3) How do changes in mean state rainfall in the tropics impact on natural modes of variability like ENSO? Do uncertainties in mean climate change lead to uncertainties in changes in variability?

Work will involve analysis of model projections from the CMIP5 database, observational datasets and additional model experiments focused on ENSO changes performed using Met Office Hadley Centre models.

Chadwick, R et al., Spatial Patterns of Precipitation Change in CMIP5: Why the Rich Do Not Get Richer in the Tropics. Journal of Climate, 26(11): 3803-3822, 2013.
Xie, S et al., Global Warming Pattern Formation: Sea Surface Temperature and Rainfall.
Journal of Climate, 23(4): 966-986, 2010.

Publications

10 25 50
 
Description A key finding from the research funded by this grant is a novel method for diagnosing tropical rainfall changes, as published in Todd et al. (2018). This method suggests tropical rainfall shifts are largely linked with surface air temperature and relative humidity changes.

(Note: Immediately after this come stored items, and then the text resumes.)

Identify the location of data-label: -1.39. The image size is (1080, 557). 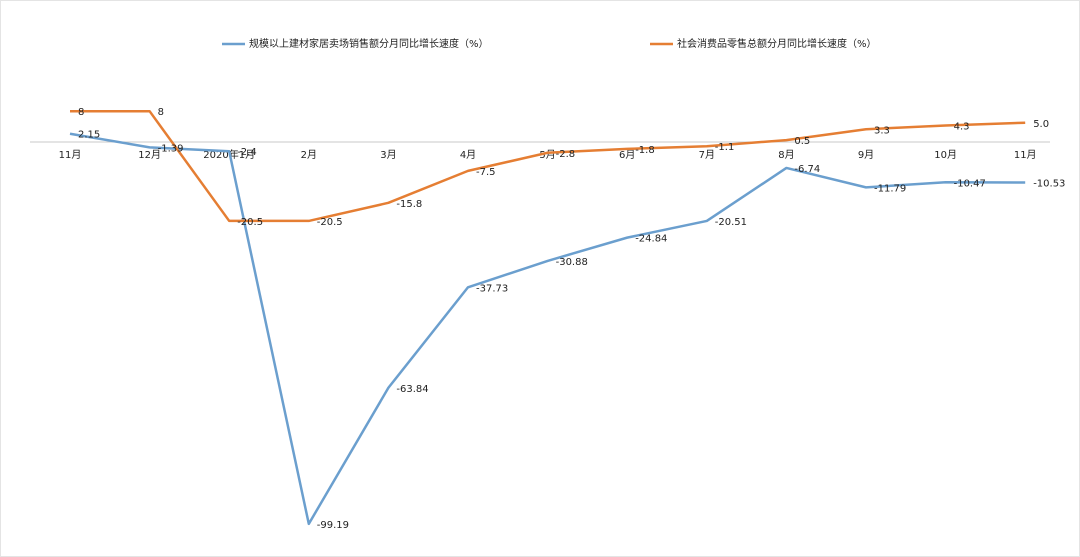
(171, 148).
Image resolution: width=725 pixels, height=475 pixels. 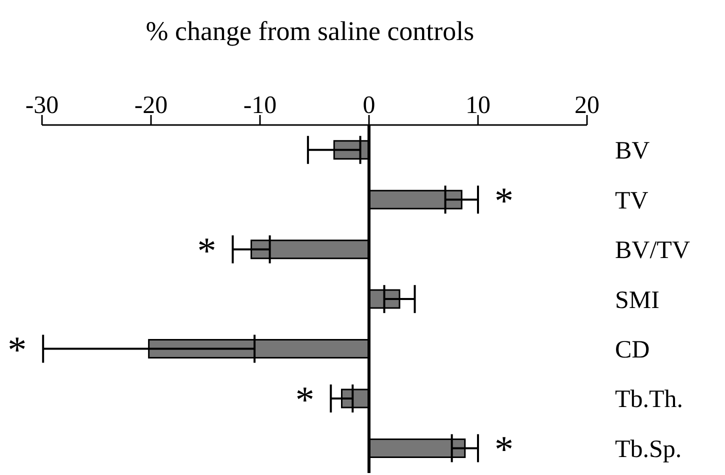 What do you see at coordinates (652, 250) in the screenshot?
I see `y-tick-label: BV/TV` at bounding box center [652, 250].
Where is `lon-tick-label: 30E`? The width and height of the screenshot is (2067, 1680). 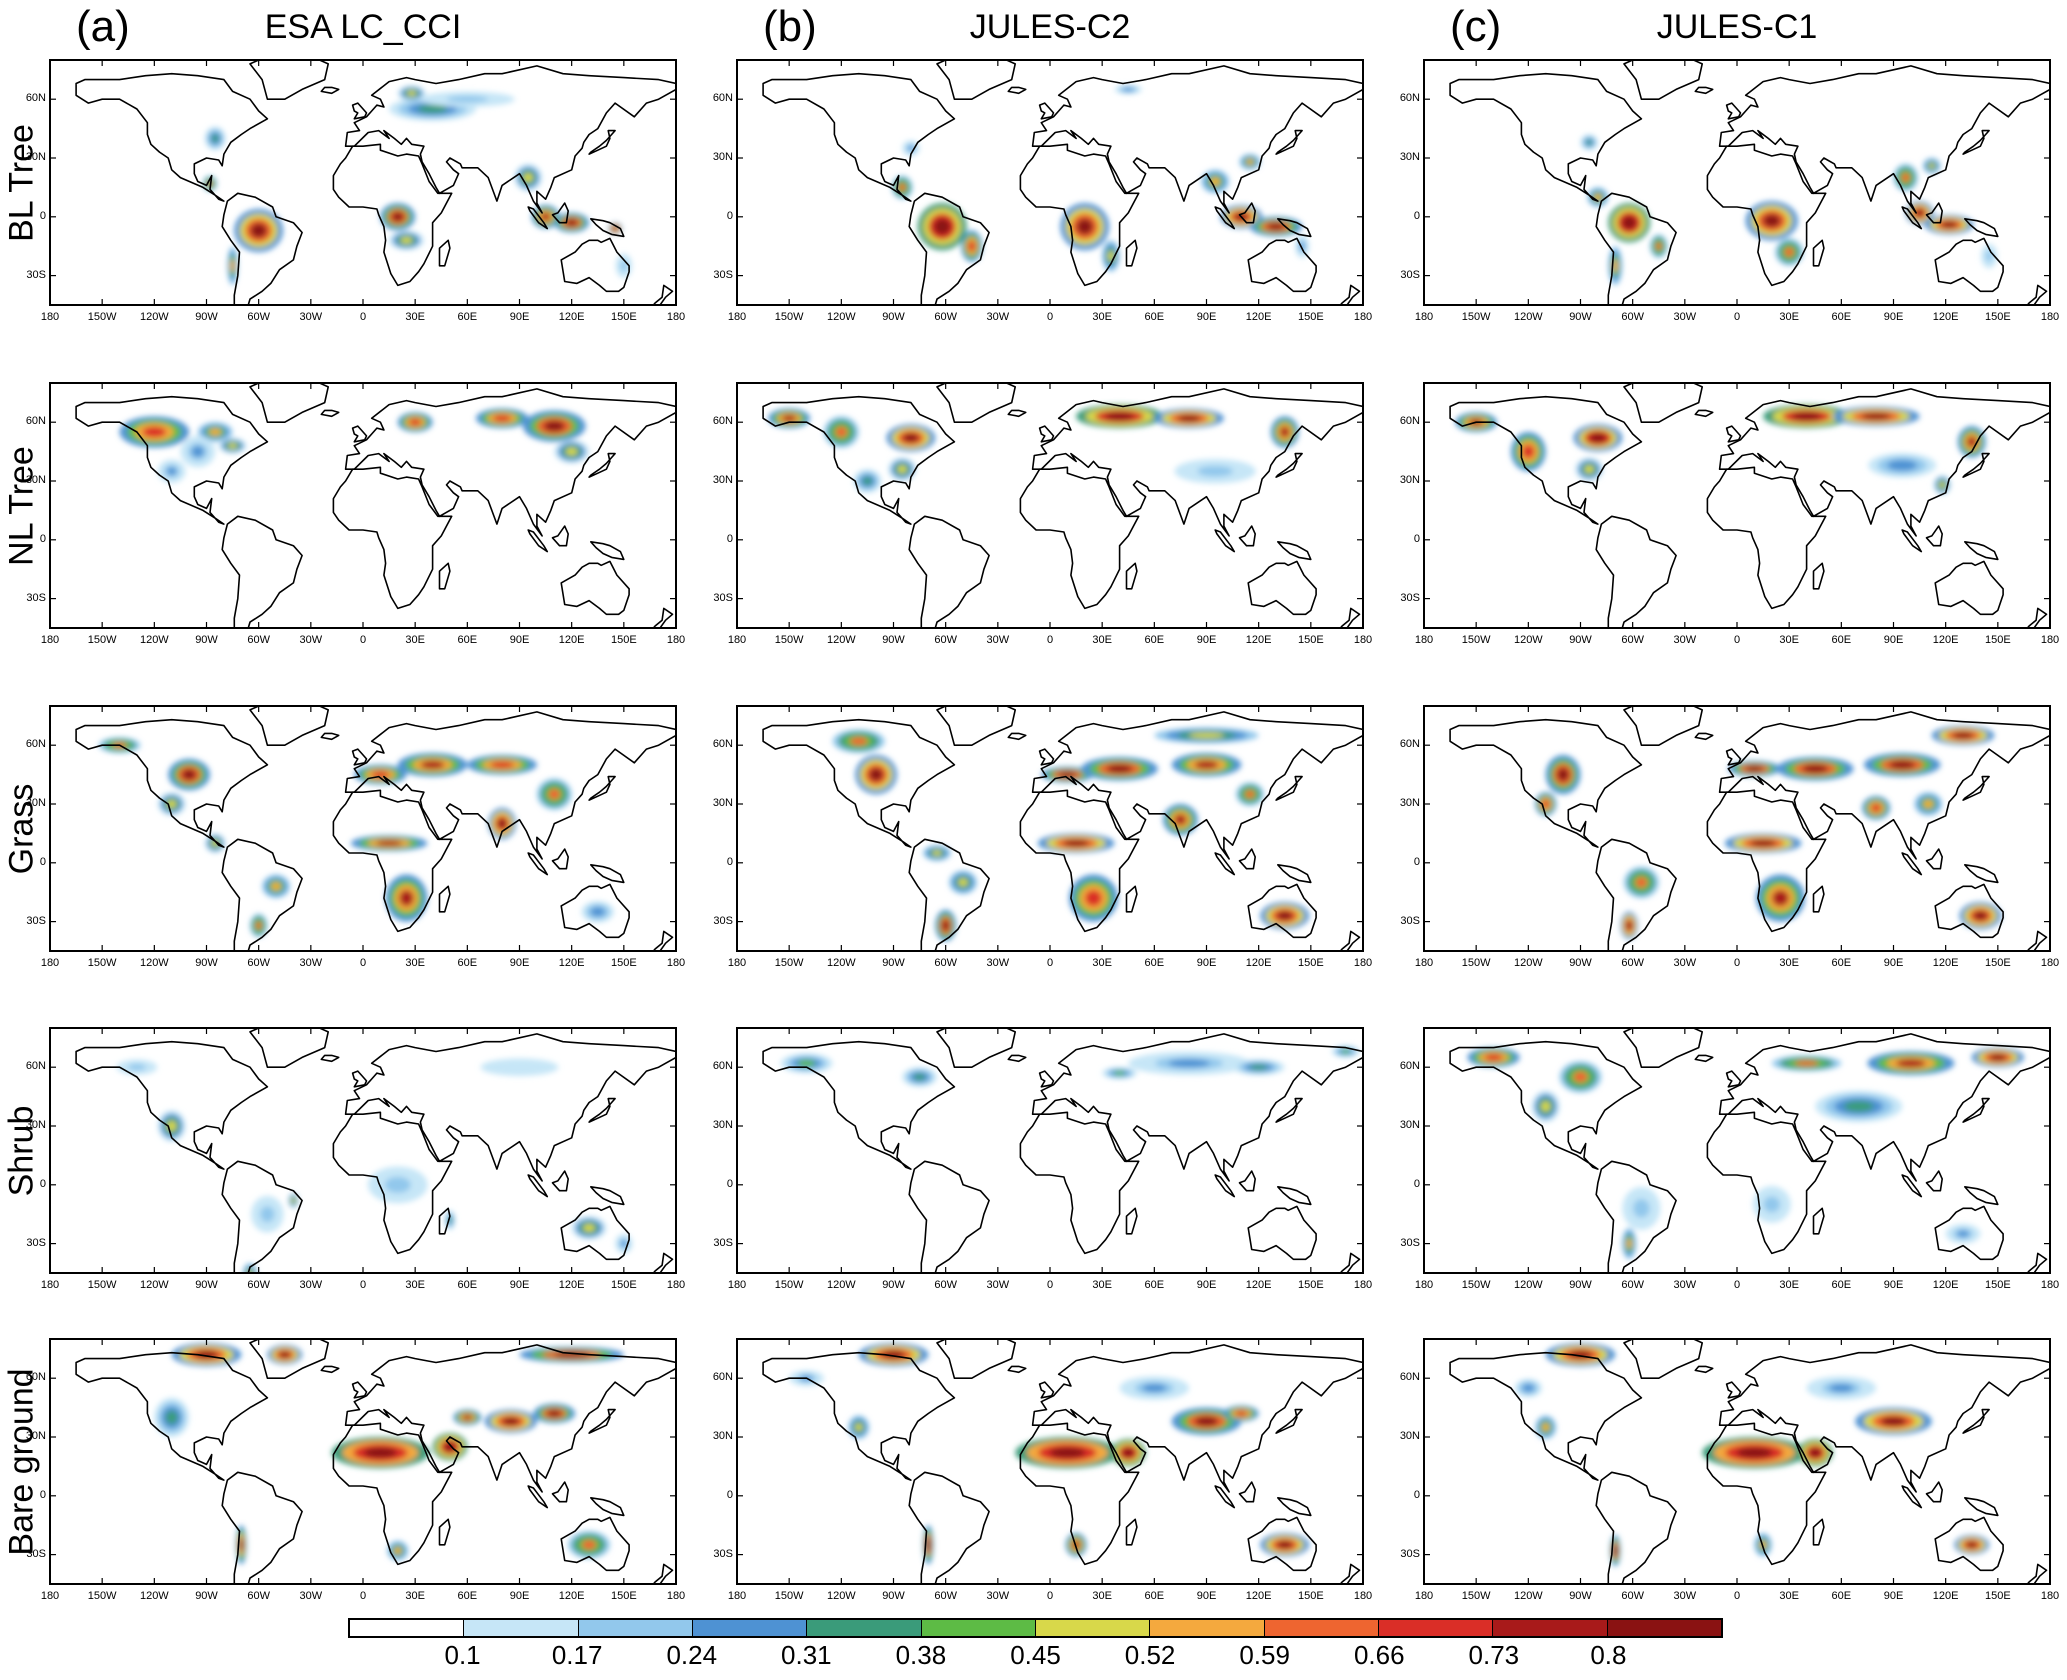
lon-tick-label: 30E is located at coordinates (1789, 1285).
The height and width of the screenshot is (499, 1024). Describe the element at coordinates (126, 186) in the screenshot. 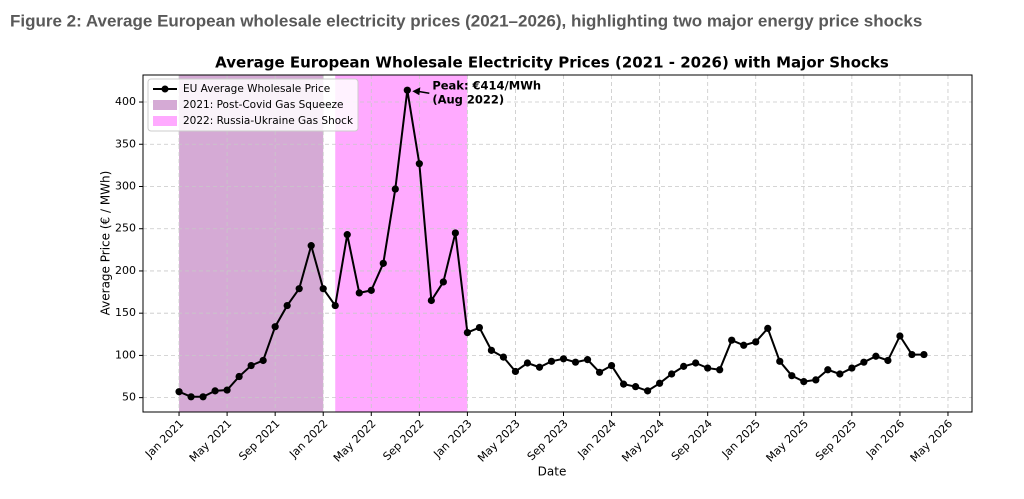

I see `y-tick-label: 300` at that location.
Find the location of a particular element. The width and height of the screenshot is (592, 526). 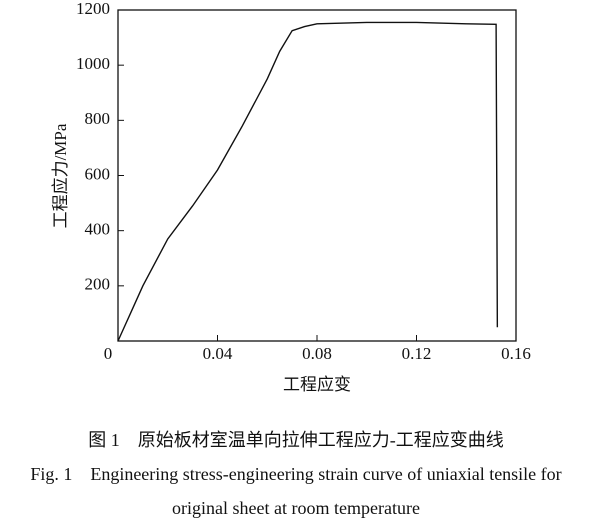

This link is supported by physical mechanisms and is evident in both observed present day climate variability and simulated twenty-first century climate projections. Therefore, this work improves our understanding of projected tropical climate changes under anthropogenic global warming. An important new research question is to identify the robust features of projected relative humidity changes, in order to improve our confidence in projected rainfall changes. Todd, A., M. Collins, F.H. Lambert, and R. Chadwick, 2018: Diagnosing ENSO and Global Warming Tropical Precipitation Shifts Using Surface Relative Humidity and Temperature. J. Climate, 31, 1413-1433.
Exploitation Route Future work could involve validating this method for diagnosing tropical rainfall changes on newly available observational climate model datasets. With further refinement, the method could be applied to identify which features of tropical climate change are physically plausible and therefore help to reduce uncertainty for policymakers in these high impact areas.